Like most of the islands in the Caribbean, St. Lucia was inhabited long before the Europeans arrived. Arawak Indians settled in St. Lucia about 2,000 years ago, then the second wave of settlers were the warlike Carib Indians who had pretty much removed the Arawaks by 800AD. They called the island "Hewanorra". The island was not referred to as St. Lucia until the late 1500's.
Soufriere, the first official settlement was established by the French in 1746. Over the next half-century they built more towns and sugar plantations and prospered with cheap, imported slave labor. The abolition of slavery in 1838 by the English Parliament was the beginning of the end for the sugar industry in St. Lucia. Desite labour arriving from India in the 1880s to allevite chronic agricultural labour shortage, the overall decline couldn’t be stopped and the sugar industry had totally disappeard by the early 1960s.

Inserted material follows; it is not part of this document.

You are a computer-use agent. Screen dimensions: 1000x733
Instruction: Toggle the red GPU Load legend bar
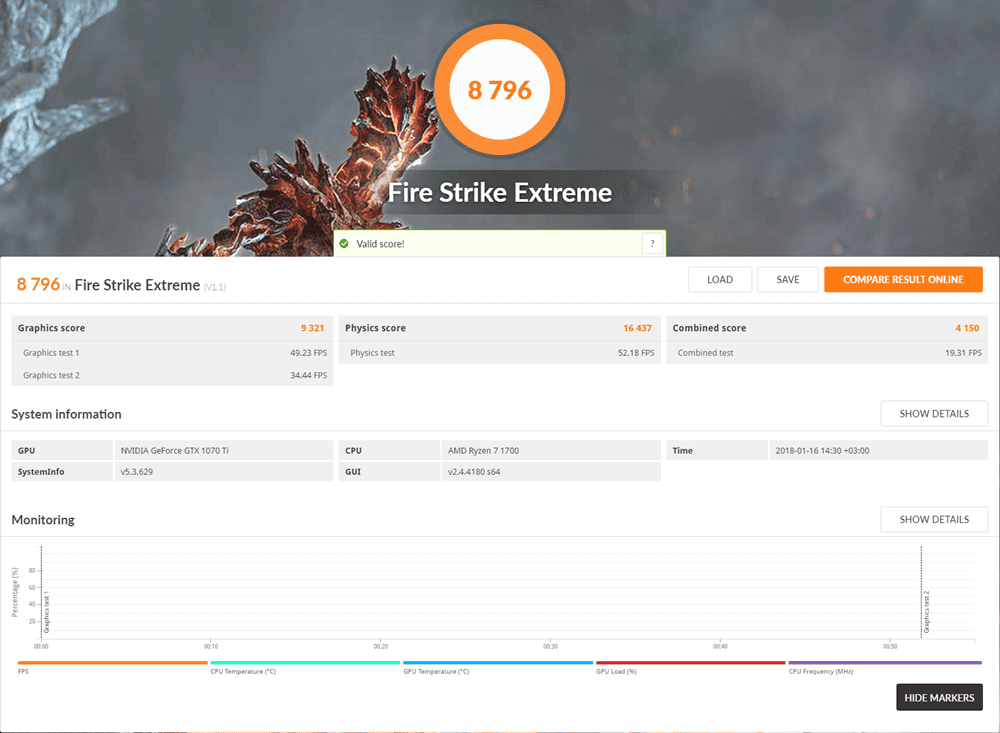click(x=690, y=663)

St. Lucia became fully independent on February 22, 1979, after the Second World War. It remains a member of the British Commonwealth.
It was long believed that Columbus had discovered St. Lucia in 1502, but recent evidence suggests that he merely sailed close by- thus leaving the history of European discovery in question. Some people suggest the actual discoverer was Juan de la Cosa, a lesser-known explorer who had served at one time as Columbus' navigator. There are some indications that de la Cosa may have discovered the island in 1499, although there is also evidence suggesting that he didn't find the island until 1504.
Whichever seems the most likely, there was no European presence established on the island until its settlement in the 1550s by the notorious buccaneer Francois le Clerc, a.k.a. Jambe de Bois, or Wooden Leg. Peg-Leg le Clerc set up a little base on Pigeon Island, from where he would prey upon unwitting and treasure-laden Spanish galleons. In around 1600, the Dutch arrived, establishing a fortified base at Vieux Fort.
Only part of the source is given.